DAVID RUSH
Writer
SYNOPSIS
The story line is simple:
It is night, December 2, 1864.
Two soldiers of the Cvil War -- one Union and one Confederate -- are sentenced to be executed in the morning. To pass the time and to take their minds off the upcoming terror, they imagine “what other folks are doing around about tonight.” So they take turns making up stories of other people in different situations: a soldier standing guard, three women in a sewing circle waiting for mail, two reb soldiers about to murder their yankee captive, an industrial manufacturer selling a new form of weapon, a group of slaves planning a revolution, marauders killing civilians, and so forth. Think “The Arabian Nights,” “Under Milk Wood,” and “Spoon River Anthology.”
At the end, we see how the night has changed each of the two men.
The play is designed for a versatile ensemble of players to all play a variety of different roles, except for the two actors playing the prisoners. Individual roles may be cast gender- and racial-blind. The evening must be very theatrical.

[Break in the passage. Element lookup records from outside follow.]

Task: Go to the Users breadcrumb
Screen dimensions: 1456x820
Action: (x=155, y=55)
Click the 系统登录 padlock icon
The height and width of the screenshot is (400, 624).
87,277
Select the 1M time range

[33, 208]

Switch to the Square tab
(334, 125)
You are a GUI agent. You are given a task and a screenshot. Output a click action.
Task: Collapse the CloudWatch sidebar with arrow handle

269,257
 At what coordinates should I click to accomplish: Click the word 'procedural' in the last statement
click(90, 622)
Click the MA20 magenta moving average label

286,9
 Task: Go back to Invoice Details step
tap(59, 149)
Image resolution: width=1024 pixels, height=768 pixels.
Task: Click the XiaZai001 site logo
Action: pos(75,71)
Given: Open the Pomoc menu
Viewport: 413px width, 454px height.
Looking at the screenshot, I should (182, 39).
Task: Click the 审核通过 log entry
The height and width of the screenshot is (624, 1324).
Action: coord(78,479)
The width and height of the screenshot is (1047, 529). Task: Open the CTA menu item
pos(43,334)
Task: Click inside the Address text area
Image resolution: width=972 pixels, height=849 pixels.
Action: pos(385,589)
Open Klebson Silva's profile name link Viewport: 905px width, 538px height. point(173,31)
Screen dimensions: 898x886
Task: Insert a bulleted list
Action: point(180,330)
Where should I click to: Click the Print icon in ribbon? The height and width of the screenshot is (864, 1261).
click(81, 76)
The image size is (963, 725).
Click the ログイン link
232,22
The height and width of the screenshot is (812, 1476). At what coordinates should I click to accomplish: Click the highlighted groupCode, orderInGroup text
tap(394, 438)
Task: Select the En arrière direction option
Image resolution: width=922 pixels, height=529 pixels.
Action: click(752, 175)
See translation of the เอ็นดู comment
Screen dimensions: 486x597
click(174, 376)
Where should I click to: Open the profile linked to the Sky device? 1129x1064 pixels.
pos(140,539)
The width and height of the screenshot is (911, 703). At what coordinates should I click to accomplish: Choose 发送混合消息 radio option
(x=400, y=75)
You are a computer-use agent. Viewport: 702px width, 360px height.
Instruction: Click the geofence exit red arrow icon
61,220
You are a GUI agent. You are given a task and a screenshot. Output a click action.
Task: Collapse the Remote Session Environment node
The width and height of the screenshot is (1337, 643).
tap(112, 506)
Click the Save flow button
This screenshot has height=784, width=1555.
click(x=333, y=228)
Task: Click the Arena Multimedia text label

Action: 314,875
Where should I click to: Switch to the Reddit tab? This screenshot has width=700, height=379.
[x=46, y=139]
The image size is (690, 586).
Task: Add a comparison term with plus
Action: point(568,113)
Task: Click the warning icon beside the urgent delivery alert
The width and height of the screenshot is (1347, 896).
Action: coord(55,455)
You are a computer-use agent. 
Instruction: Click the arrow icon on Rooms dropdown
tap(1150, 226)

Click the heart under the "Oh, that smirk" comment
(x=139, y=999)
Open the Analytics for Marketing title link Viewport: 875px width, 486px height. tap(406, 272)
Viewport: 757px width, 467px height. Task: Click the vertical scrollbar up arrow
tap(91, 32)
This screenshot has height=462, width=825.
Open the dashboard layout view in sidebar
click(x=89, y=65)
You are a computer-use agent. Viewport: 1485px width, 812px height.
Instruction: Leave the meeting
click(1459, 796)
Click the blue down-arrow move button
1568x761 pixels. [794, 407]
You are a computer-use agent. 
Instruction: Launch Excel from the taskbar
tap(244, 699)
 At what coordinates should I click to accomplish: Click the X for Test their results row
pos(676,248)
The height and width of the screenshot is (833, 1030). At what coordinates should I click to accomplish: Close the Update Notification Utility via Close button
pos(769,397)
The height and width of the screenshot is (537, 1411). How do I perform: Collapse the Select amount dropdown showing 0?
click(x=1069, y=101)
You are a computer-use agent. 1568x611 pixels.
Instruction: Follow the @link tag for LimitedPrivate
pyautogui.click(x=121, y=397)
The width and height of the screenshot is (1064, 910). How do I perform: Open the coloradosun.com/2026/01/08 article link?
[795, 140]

As it stands now, there are ten vignettes in each act.
7 men and 5 women should work.
Thematically, the play is intended as a commentary on war and our nation’s preoccupation with it. Every event in the past is both based on some historical evidence and echoed somehow in today’s news. Thus the play deals with PTSD, women in the military, conspiracy theories, terrorism, machines of mass destruction, imperialism, genocide and so forth. Some of the scenes are serious parallels, others are ironic or satiric commentaries.